NIH Data Management and Sharing Policy: Plan Details

This guide contains resources, contact information, and step-by-step instructions for MSK staff who engage with the NIH Data Management and Sharing Policy

Elements of a DMSP

Six Elements of a Data Management and Sharing Plan 

  • Data type 

  • Related tools, software, and/or code 

  • Data standards 

  • Data preservation, access, associated timelines 

  • Access, distribution, or reuse consideration 

  • Oversight of data management & sharing

NIH has developed an optional DMS Plan format page that aligns with the recommended elements. Access the Word document here.

Human Subject Research

For additional perspective on language to be included regarding "Informed Consent" see the following resource:
Informed Consent for Secondary research with Data and Biospecimens: Points to Consider and Sample Language for Future Use and/or Sharing.
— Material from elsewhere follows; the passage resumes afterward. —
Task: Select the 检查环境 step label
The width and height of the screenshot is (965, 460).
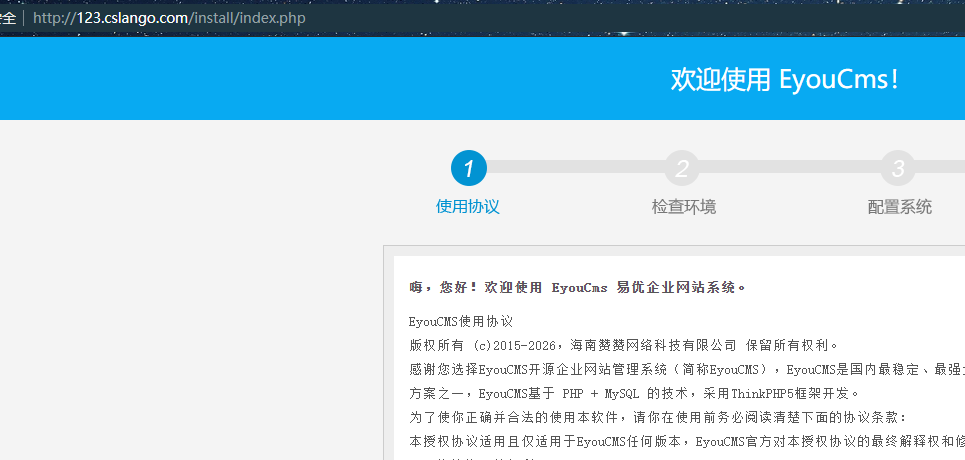Action: point(683,207)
A particular challenge related to Human/Biospecimen Subject Research is how to handle retrospective research protocols. For questions regarding sharing of data related to Retrospective Research Protocols, please contact IRB/PB Submissions.


NIH application budgets may request funding for permissible costs associated with data management and sharing. Costs may include personnel costs, curation costs, data deposit fees, and long-term data preservation costs. All costs budgeted must meet the criteria for allowability consistent with both NIH and federal guidelines and cost principles. 

Important note: Any costs requested to support complying with the NIH Data Management and Sharing (DMS) Policy must be incurred during the project period, including for allowable costs related to scientific data and metadata preserved and shared beyond the award period. For example, costs for long term storage and data management activities may be requested, and the cost of the storage must be paid before the grant ends.  

Reasonable, Allowable Costs 

  • Curating data 

  • Developing supporting documentation 

  • Formatting data according to accepted community standards, or for transmission to and storage at a selected repository for long-term preservation and access 

  • De-identifying data 

  • Preparing metadata to foster discoverability, interpretation, and reuse 

  • Local data management considerations, such as unique and specialized information infrastructure necessary to provide local management and preservation (for example, before deposit into an established repository). 

  • Preserving and sharing data through established repositories, such as data deposit fees. (If the DMS plan proposes deposition to multiple repositories, costs associated with each proposed repository may be included.) 


Unallowable Costs 

  • Infrastructure costs that are included in institutional overhead [for example, Facilities and Administrative costs (F&A)] 

  • F&A, or indirect, costs are costs that cannot be readily attributed to a specific project. These costs are incurred for a common purpose benefitting more than one objective, such as utilities, facilities, maintenance, depreciation, and administrative expenses. 

  • Costs associated with the routine conduct of research, including costs associated with collecting or gaining access to research data 

  • Costs that are double charged or inconsistently charged as both direct and indirect costs 


Requesting Costs 
DMS costs should be listed as a single Other Direct Costs line item, labeled “Data Management and Sharing Costs” on the application budget. A brief summary of the DMS plan, inclusive of a description of any requested DMS costs, must be outlined in the application budget justification and should be no more than half a page. 

For Modular Budgets only, please use the “Additional Narrative Justification” document to provide this required justification, in addition to any other relevant items that should be included in the Additional Narrative Justification, per NIH guidelines.   

A resource from the National Academies of Sciences, Engineering, and Medicine which might be useful in determining how to plan for costs from data management is Forecasting Costs for Preserving, Archiving, and Promoting Access to Biomedical Data as well as this user's guide.